> [SOURCE PASSAGE]
-- start --

Difference between revisions of "SMILA/Documentation/Filesystem Crawler"

Revision as of 10:33, 20 April 2011

Overview

The file system crawler recursively fetches all files from a given directory. Besides providing the content of files, it may also gather any file's metadata from the following list:

full path
file name only
file size
last modified date
file content
file extension

Crawling configuration

The example configuration file is located at configuration/org.eclipse.smila.connectivity.framework/file.xml.

Defining Schema: org.eclipse.smila.connectivits.framework.crawler.filesystem/schemas/FileSystemDataSourceConnectionConfigSchema.xsd.

Crawling configuration explanation

The root element of crawling configuration is DataSourceConnectionConfig and contains the following sub elements:

DataSourceID – the identification of a data source
SchemaID – specifies the schema for a crawler job
DataConnectionID – describes which agent crawler should be used
- Crawler – implementation class of a Crawler
- Agent – implementation class of an Agent
CompoundHandling – specify if packed data (like a ZIP containing files) should be unpack and files within should be crawled (YES or NO).
Attributes – list all attributes which describe a file. (LastModifiedDate, Filename, Path, Content, Extension, Size)
- Attribute
  - Type (required) – the data type (String, Integer or Date).
  - Name (required) – attributes name.
  - HashAttribute – specify if a hash should be created (true or false).
  - KeyAttribute – creates a key for this object, for example for record id (true or false).
  - Attachment – specify if the attribute return the data as attachment of record.

Process – contains parameters for gathering data.
- BaseDir – the directory the crawling process begin (if is null, cannot be found/access or is not a directory a CrawlerCriticalException will be thrown).
  - Filter – select file type and crawling mode.
    - Recursive – (true or false).
    - CaseSensitive – true or false
  - Include – file to crawl.
    - Name - String e.g. "*.txt" (crawl all text files). Everything that is not included is excluded automatically. You could use a star * as wildcard.
  - Exclude – files to leave out while crawling.
    - Name – String e.g. "*test*" (leave out all text files which have test in the filename).

Crawling configuration example

<DataSourceConnectionConfig
  xmlns:xsi="http://www.w3.org/2001/XMLSchema-instance"
  xsi:noNamespaceSchemaLocation="../org.eclipse.smila.connectivity.framework.crawler.filesystem/schemas/FileSystemDataSourceConnectionConfigSchema.xsd">
  <DataSourceID>file</DataSourceID>
  <SchemaID>org.eclipse.smila.connectivity.framework.crawler.filesystem</SchemaID>
  <DataConnectionID>
    <Crawler>FileSystemCrawlerDS</Crawler>
  </DataConnectionID>
  <CompoundHandling>Yes</CompoundHandling>
  <Attributes>
    <Attribute Type="Date" Name="LastModifiedDate" HashAttribute="true">
      <FileAttributes>LastModifiedDate</FileAttributes>
    </Attribute>
    <Attribute Type="String" Name="Filename">
      <FileAttributes>Name</FileAttributes>
    </Attribute>
    <Attribute Type="String" Name="Path" KeyAttribute="true">
      <FileAttributes>Path</FileAttributes>
    </Attribute>
    <Attribute Type="String" Name="Content" Attachment="true">
      <FileAttributes>Content</FileAttributes>
    </Attribute>
    <Attribute Type="String" Name="Extension"

-- end --

> [AVAILABLE DATA]
-- start --

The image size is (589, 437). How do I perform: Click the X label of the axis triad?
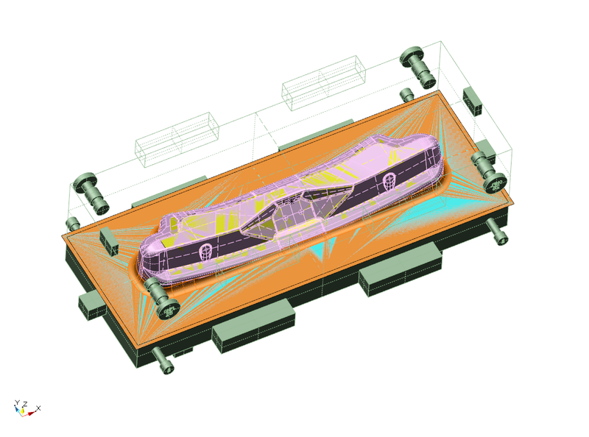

-- end --

> [REQUESTS]
1) According to the filesystem crawler documentation, what exception is thrown if BaseDir is null or is not a directory?
2) Pick up the filesystem crawler documentation at the point where its text stops and write what follows.
The material was drawn from a different source than the filesystem crawler documentation.

> [RESPONSES IN ORDER]
1) A CrawlerCriticalException is thrown.

2)
      <FileAttributes>FileExtension</FileAttributes>
    </Attribute>
    <Attribute Type="String" Name="Size">
      <FileAttributes>Size</FileAttributes>
    </Attribute>    
  </Attributes>
  <Process>
    <BaseDir>c:\data</BaseDir>
    <Filter Recursive="true" CaseSensitive="false">
      <Include Name="*.txt"/>
      <Include Name="*.htm"/>
      <Include Name="*.html"/>
      <Include Name="*.xml"/>     
    </Filter>
  </Process>
</DataSourceConnectionConfig>

Output example for default configuration

For a text file named crawler.txt located in c:/data the crawler will create the following record:

<Record xmlns="http://www.eclipse.org/smila/record" version="2.0">
  <Val key="_recordid">file:&lt;Path=c:\data\crawler.txt&gt;</Val>
  <Val key="_source">file</Val>
  <Val key="LastModifiedDate" type="datetime">2009-02-25T17:44:46+0100</Val>
  <Val key="Path">c:\data\crawler.txt</Val>
  <Val key="Filename">crawler.txt</Val>
  <Val key="Extension">txt</Val>
  <Val key="Size" type="long">36</Val>
  <Val key="_HASH_TOKEN">66f373e6f13498a65c7f5f1cf185611e94ab45630c825cc2028dda38e8245c7</Val>
  <Attachment>Content</Attachment>
</Record>

@@ Line 1: / Line 1: @@
 == Overview ==
-The FileSystemCrawler recursively fetches all files from a given directory. Besides providing the content of files it may also gather any file's metadata from the following list:
+The file system crawler recursively fetches all files from a given directory. Besides providing the content of files, it may also gather any file's metadata from the following list:
 * full path
@@ Line 12: / Line 12: @@
 == Crawling configuration ==
-The example configuration file called "file.xml" is located at <tt>configuration/org.eclipse.smila.connectivity.framework</tt>.
+The example configuration file is located at <tt>configuration/org.eclipse.smila.connectivity.framework/file.xml</tt>.
 Defining Schema: <tt>org.eclipse.smila.connectivits.framework.crawler.filesystem/schemas/FileSystemDataSourceConnectionConfigSchema.xsd</tt>.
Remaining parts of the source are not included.